Y’all, M. Night Shyamalan is getting up to his old tricks again with 2019’s Glass. The twisty-and-twisted director has gone all the way back to his iconic 2000 film, Unbreakable, to bring us something new in the superhero genre, tied together by 2016’s Split. But how exactly does Glass connect to Unbreakable? Let’s dig into the details and see if we can’t crack this one.

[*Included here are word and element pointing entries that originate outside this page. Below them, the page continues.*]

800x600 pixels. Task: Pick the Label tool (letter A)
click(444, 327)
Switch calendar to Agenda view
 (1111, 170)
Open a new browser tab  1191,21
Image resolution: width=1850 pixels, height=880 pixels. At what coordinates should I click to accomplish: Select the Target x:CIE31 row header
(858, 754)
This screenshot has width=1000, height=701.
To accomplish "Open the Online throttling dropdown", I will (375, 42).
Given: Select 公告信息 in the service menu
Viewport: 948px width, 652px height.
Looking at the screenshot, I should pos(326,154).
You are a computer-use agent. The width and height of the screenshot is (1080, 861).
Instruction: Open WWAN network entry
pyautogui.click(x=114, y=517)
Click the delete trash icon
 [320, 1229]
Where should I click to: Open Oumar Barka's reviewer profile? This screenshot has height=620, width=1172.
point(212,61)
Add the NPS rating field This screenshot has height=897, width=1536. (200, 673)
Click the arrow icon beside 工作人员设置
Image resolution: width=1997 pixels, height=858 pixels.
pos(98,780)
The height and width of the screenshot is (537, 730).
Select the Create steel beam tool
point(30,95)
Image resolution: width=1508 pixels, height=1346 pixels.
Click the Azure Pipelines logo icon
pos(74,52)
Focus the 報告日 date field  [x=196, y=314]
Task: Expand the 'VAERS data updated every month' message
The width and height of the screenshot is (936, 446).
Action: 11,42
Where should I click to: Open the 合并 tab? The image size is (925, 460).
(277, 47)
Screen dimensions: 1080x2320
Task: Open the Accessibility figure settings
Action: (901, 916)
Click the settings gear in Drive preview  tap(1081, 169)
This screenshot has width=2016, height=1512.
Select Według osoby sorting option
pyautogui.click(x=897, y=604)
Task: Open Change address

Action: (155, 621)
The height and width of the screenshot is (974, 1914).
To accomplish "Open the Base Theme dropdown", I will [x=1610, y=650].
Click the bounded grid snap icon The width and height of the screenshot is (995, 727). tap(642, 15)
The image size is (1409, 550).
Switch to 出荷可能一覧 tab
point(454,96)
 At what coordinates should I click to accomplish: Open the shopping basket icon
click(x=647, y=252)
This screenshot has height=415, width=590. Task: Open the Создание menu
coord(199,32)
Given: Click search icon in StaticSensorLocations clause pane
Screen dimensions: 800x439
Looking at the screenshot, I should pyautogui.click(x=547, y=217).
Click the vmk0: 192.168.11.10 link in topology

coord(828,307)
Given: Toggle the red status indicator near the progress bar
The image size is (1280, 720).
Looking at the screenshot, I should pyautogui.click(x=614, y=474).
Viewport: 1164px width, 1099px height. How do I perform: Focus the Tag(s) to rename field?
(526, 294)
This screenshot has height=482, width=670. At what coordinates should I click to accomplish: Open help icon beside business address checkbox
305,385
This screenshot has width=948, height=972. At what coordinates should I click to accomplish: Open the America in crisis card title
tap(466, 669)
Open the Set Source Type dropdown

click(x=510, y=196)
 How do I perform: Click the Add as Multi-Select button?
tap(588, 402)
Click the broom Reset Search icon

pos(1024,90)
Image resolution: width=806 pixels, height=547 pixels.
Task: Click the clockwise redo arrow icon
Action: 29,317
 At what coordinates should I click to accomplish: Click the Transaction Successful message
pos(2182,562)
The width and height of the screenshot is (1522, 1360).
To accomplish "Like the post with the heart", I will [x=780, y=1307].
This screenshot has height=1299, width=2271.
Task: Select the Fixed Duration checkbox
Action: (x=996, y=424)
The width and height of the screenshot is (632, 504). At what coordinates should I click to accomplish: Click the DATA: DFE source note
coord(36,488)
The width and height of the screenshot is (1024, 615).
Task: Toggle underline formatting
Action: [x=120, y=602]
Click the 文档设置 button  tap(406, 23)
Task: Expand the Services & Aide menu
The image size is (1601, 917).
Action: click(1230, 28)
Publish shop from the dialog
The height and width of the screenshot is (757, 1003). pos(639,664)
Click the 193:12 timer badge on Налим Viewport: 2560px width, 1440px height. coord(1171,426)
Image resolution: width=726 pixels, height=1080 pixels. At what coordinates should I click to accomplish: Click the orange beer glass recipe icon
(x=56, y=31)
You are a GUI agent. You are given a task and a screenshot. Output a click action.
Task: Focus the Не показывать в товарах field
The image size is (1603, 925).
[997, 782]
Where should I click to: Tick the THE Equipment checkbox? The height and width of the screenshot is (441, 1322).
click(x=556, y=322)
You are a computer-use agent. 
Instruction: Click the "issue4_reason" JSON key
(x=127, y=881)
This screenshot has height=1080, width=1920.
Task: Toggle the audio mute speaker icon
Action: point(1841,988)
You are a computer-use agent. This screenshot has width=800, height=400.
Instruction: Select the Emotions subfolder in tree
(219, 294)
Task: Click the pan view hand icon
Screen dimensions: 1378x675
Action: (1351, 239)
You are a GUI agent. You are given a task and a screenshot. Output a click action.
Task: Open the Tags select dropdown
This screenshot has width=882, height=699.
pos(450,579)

First and foremost: Glass only exists because of the cult status of Unbreakable. That movie — which came way before the Marvel Cinematic Universe or DC Extended Universe transformed the box office — paved the way for nontraditional superhero stories to be told. In it, a former football player-turned-security guard named David Dunn (Bruce Willis) slowly realizes his ability to pick out criminals (and see their crimes when they touch), combined with his unbreakable skin and extreme strength, make him a bit of a superhero. This is furthered by the meddling of Mr. Glass, nee Elijah Price, played by Samuel L. Jackson. Mr. Glass, you see, was born with an extremely rare disease that makes his bones unusually fragile and prone to breakage. And after a lifetime of being bullied for his particular condition, it is revealed at the end that Glass has decided his reason for being is to be the villain to Dunn’s superhero.
This was all connected in a twisty post-credits sequence during 2016’s Split, starring James McAvoy. The psychological horror film told the tale of McAvoy’s Kevin Crumb, a man with dissociative identity disorder and, with that, at least 23 defined personalities bouncing around in his head. Well, make that 24: because by the time Split is over, it is revealed that a new personality has emerged, called The Beast. And he, it seems, is the height of all Kevin’s personalities combined: a cannibalistic sociopath with several inhuman abilities, such as extreme strength, speed, and mobility. He scales walls, ceilings, and is seemingly invincible during the process — perhaps thanks to The Beast’s insatiable, cannibalistic drive for human meat. And both Elijah and Dunn have noticed his abilities — which is where Glass is poised to jump off from.
Bringing these three characters together wasn’t always a part of Shyamalan’s plan, but the psychological conflict at the heart of all of these stories was too good of an opportunity to pass up. As he explained to The New York Times, Glass “is very philosophical and playing a chess match.” And, per an interview with io9, Shyamalan further expanded on the idea that he wanted to dig into the grounded sort of questions a scenario like this would pose to the real world. “Are they are they deluded to think these things? Or is that belief in oneself ultimately something that truly makes them something more?,” he explained. “Even if we can do extraordinary things, is it something that we’re interpreting when we do that or are some people really special or not?”
But don’t go into the movie thinking there will be a ton of CGI or the typical superheroic fare: it’s M. Night — there will be twists and turns that shock and delight (or maybe disappoint!), and a heck of a lot of character study to boot. This isn’t the movie for big, gut-bust-y action pieces, but there will be a lot of conversation with Sarah Paulson’s psychiatrist character, Dr. Ellie Staple, when Glass premieres in theaters on January 18. So if you’re looking for a more grounded superhero story while you wait to see who gets undusted in Avengers: Endgame, this might be one to put on your to-watch list.